Il appartiendra également à l’employeur qui envisage des mesures préventives impliquant le traitement de données concernant la santé de mettre en place des mesures techniques (confidentialité, anonymisation, encryption, ségrégation des données, etc.) et organisationnelles (limiter l’accès aux données à un nombre défini et restreint de personnes dûment autorisées, etc.) afin de garantir les droits et libertés de la personne concernée.

    Quelles sont les mesures préventives qu’un employeur peut envisager ?
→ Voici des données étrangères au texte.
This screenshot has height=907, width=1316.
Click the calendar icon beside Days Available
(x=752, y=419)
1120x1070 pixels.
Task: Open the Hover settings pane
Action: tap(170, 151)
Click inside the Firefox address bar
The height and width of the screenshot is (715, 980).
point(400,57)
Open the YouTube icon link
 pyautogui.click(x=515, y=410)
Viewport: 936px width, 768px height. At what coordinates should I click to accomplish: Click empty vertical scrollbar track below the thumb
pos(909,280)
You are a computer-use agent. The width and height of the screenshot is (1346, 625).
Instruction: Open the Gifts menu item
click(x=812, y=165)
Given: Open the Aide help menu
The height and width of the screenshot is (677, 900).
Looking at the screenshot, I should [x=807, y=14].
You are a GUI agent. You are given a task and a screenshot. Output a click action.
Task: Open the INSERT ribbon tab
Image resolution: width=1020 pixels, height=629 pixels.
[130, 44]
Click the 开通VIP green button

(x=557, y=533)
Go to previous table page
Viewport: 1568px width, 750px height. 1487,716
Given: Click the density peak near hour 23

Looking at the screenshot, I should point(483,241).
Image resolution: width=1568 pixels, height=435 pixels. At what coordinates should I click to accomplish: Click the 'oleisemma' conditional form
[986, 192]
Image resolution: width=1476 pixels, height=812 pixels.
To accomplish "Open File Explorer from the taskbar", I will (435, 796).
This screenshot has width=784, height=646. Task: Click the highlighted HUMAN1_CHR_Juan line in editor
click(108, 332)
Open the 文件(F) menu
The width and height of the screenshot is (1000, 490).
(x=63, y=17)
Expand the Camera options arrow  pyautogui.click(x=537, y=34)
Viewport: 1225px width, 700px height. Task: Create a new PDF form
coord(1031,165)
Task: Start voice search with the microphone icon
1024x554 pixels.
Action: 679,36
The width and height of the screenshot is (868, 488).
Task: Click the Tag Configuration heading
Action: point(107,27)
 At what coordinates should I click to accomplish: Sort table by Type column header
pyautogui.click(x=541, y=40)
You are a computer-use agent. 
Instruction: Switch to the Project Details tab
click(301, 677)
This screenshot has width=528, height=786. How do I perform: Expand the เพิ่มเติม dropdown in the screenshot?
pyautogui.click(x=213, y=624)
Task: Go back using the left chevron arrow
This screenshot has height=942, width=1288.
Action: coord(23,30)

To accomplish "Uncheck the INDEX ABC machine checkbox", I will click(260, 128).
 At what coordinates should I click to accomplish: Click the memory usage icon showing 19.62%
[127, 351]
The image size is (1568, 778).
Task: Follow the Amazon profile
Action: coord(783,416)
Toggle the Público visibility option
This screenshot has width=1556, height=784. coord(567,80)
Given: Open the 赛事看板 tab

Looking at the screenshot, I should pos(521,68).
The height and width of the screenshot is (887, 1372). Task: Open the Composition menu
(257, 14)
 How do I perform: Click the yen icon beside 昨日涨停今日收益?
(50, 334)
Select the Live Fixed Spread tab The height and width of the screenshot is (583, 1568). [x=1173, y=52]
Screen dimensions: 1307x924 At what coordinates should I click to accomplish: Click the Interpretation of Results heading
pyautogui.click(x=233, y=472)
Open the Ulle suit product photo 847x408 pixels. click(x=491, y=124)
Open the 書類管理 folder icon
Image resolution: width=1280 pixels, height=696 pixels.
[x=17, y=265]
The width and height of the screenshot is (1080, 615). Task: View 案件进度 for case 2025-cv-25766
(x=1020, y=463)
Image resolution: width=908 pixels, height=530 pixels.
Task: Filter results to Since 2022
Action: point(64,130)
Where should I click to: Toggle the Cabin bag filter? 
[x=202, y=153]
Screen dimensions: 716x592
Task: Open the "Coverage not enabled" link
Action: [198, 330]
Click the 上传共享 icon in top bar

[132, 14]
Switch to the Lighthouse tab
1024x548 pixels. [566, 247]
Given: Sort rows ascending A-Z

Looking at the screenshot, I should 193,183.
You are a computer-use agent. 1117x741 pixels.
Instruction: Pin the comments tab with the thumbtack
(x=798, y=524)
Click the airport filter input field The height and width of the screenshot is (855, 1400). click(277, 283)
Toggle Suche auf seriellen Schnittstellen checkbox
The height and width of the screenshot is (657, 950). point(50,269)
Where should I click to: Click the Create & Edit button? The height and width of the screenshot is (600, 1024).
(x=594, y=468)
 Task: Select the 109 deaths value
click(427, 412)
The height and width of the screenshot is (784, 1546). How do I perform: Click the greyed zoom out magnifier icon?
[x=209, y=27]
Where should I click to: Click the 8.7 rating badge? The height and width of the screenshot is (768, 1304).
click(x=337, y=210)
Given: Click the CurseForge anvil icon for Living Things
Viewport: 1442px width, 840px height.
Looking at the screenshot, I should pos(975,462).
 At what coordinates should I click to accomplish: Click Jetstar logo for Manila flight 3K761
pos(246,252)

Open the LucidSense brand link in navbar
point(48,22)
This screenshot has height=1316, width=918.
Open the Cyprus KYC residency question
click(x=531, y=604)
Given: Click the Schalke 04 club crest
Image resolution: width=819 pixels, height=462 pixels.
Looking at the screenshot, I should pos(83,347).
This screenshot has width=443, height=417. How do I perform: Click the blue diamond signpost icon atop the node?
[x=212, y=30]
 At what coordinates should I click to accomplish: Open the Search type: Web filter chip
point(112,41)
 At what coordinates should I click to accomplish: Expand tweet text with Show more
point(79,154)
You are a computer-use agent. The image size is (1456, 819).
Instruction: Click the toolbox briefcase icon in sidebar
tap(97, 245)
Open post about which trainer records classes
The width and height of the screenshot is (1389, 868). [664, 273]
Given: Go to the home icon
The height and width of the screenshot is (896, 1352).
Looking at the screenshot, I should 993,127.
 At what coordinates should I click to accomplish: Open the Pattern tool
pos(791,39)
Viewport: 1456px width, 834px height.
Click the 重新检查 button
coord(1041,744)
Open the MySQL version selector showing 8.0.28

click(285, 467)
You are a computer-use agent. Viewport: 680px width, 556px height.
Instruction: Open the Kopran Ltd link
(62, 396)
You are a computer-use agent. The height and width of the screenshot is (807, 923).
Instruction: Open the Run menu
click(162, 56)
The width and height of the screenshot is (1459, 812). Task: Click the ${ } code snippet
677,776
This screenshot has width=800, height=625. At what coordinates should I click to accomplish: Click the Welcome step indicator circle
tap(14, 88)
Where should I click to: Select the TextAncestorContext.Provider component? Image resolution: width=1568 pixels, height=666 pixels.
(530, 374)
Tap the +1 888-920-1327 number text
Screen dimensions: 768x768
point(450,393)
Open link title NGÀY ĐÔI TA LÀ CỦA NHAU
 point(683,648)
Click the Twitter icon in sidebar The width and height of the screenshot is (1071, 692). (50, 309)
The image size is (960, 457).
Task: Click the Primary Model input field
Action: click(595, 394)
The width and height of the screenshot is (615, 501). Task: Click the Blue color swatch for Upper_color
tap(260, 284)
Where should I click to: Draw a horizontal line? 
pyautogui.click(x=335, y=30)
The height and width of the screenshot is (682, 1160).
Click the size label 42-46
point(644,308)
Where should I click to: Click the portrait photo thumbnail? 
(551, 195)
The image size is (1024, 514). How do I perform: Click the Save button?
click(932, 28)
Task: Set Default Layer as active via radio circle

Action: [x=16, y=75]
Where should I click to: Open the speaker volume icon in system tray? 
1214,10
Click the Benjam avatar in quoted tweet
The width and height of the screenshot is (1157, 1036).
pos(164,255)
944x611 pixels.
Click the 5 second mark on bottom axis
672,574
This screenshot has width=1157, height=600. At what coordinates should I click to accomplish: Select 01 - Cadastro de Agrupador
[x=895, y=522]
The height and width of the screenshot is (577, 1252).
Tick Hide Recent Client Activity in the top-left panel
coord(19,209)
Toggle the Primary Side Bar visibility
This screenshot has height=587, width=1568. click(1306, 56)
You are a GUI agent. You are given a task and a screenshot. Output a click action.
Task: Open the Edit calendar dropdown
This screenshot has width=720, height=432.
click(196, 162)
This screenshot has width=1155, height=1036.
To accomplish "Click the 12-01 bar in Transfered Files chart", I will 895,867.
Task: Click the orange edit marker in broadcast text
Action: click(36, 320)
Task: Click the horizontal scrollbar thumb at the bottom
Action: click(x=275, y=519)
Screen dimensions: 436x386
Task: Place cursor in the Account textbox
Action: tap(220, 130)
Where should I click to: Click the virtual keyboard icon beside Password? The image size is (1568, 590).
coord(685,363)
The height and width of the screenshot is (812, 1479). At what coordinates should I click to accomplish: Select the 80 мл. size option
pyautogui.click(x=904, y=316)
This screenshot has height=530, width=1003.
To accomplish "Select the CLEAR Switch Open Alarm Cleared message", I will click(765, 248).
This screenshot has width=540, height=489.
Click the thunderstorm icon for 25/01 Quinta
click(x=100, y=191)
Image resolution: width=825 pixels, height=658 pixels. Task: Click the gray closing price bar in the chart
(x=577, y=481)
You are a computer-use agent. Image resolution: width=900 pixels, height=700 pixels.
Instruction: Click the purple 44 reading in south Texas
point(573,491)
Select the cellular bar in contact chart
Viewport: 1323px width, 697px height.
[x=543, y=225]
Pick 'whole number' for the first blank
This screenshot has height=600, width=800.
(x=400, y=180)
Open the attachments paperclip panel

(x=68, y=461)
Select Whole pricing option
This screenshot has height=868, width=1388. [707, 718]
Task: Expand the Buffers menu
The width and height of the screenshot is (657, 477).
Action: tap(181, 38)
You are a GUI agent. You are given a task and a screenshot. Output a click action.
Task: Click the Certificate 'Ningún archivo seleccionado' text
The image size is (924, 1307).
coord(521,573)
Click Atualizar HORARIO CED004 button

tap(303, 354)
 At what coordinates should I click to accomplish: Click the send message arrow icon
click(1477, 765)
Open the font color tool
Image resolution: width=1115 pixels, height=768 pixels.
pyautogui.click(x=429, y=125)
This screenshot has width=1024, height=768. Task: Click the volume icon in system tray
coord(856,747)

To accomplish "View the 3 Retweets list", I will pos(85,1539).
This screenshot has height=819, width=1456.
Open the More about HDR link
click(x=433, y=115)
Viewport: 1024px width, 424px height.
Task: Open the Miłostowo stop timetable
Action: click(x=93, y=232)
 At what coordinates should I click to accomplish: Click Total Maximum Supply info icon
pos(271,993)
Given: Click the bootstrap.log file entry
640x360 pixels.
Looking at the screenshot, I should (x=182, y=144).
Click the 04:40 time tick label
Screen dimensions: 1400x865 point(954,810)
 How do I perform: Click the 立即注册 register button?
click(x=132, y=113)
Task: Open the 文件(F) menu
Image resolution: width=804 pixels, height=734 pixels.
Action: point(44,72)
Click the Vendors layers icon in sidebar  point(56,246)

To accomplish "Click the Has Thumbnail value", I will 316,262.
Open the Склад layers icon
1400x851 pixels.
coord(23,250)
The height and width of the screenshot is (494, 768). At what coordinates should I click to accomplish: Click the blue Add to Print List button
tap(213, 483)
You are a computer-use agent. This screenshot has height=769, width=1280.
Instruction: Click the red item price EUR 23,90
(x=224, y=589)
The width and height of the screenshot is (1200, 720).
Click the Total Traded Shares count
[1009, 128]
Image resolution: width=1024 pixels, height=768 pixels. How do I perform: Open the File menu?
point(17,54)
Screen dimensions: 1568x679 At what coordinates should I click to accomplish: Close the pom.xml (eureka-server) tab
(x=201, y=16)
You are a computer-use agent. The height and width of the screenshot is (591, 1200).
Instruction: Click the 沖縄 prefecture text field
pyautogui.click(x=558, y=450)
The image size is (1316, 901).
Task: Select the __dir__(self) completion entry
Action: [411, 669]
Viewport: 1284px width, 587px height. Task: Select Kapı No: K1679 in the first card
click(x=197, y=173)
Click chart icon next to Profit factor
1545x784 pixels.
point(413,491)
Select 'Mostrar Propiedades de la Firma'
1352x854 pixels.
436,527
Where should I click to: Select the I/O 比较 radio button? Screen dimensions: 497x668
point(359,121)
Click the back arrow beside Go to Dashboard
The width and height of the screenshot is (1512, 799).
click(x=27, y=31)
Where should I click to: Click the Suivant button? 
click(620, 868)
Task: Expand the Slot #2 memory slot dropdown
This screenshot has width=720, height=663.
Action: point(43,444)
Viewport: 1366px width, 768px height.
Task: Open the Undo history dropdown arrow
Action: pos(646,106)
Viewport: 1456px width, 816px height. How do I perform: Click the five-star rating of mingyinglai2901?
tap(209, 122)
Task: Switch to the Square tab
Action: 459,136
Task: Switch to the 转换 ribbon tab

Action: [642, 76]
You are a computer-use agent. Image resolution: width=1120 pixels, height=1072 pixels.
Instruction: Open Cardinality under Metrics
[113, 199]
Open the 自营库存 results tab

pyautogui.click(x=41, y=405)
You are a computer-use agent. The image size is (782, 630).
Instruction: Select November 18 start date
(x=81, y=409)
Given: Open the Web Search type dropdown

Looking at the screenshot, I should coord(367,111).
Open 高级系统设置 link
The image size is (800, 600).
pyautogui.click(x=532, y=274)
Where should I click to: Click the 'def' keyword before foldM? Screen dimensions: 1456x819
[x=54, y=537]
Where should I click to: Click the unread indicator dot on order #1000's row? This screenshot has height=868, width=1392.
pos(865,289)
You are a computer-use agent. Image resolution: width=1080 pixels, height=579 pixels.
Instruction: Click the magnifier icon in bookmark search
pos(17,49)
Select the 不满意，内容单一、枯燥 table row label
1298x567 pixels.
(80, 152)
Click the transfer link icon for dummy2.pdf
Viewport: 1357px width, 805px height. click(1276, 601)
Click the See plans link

L’APD s’est ensuite arrêtée sur la conformité de quelques mesures préventives qu’un employeur pourrait être amené mettre en place :

  • Prise de température des travailleurs/visiteurs/fournisseurs : la simple prise de température d’un travailleur/visiteur/fournisseur n’emporte pas en tant que telle l’application du RGPD à condition qu’elle ne s’accompagne pas d’un enregistrement ou d’un traitement ultérieur. En revanche, l’imposition de tests systématiques, généralisés et préalables de température à toute personne se rendant sur le lieu de travail ne cadre pas avec l’esprit du RGPD. Il semble plus judicieux d’encourager ou d’inviter les travailleurs/visiteurs/fournisseurs qui présentent des symptômes de rester chez eux ou de contacter le médecin du travail ;
  • Questionnaires médicaux ou relatifs aux voyages récents : ces démarches doivent être purement volontaires. L’employeur ne peut pas obliger des travailleurs à compléter de tels questionnaires. Il peut toutefois encourager ou inviter les travailleurs à signaler spontanément des voyages à risques, la présence de symptômes, des contacts récents avec des personnes infectées ou à risques, etc. ;
  • Révélation des noms des personnes infectées au sein de l’entreprise : même en vue de prévenir la propagation du virus, l’employeur ne peut pas librement révéler les noms des personnes concernées au sein de l’entreprise ou à des tiers, à l’exception du médecin du travail. En revanche, il peut tout à fait informer les autres travailleurs d’une contamination au sein de l’entreprise en maintenant l’anonymat de la ou les personne(s) concernée(s).

En d’autres termes, tout n’est pas interdit, mais tout n’est pas permis.

Il s’agira essentiellement de mettre en balance l’obligation de l’employeur de veiller à la sécurité et à la santé de ses travailleurs avec les droits fondamentaux au respect de la vie privée des personnes concernées en assurant une transparence, proportionnalité et sécurité optimale des opérations de traitement envisagées.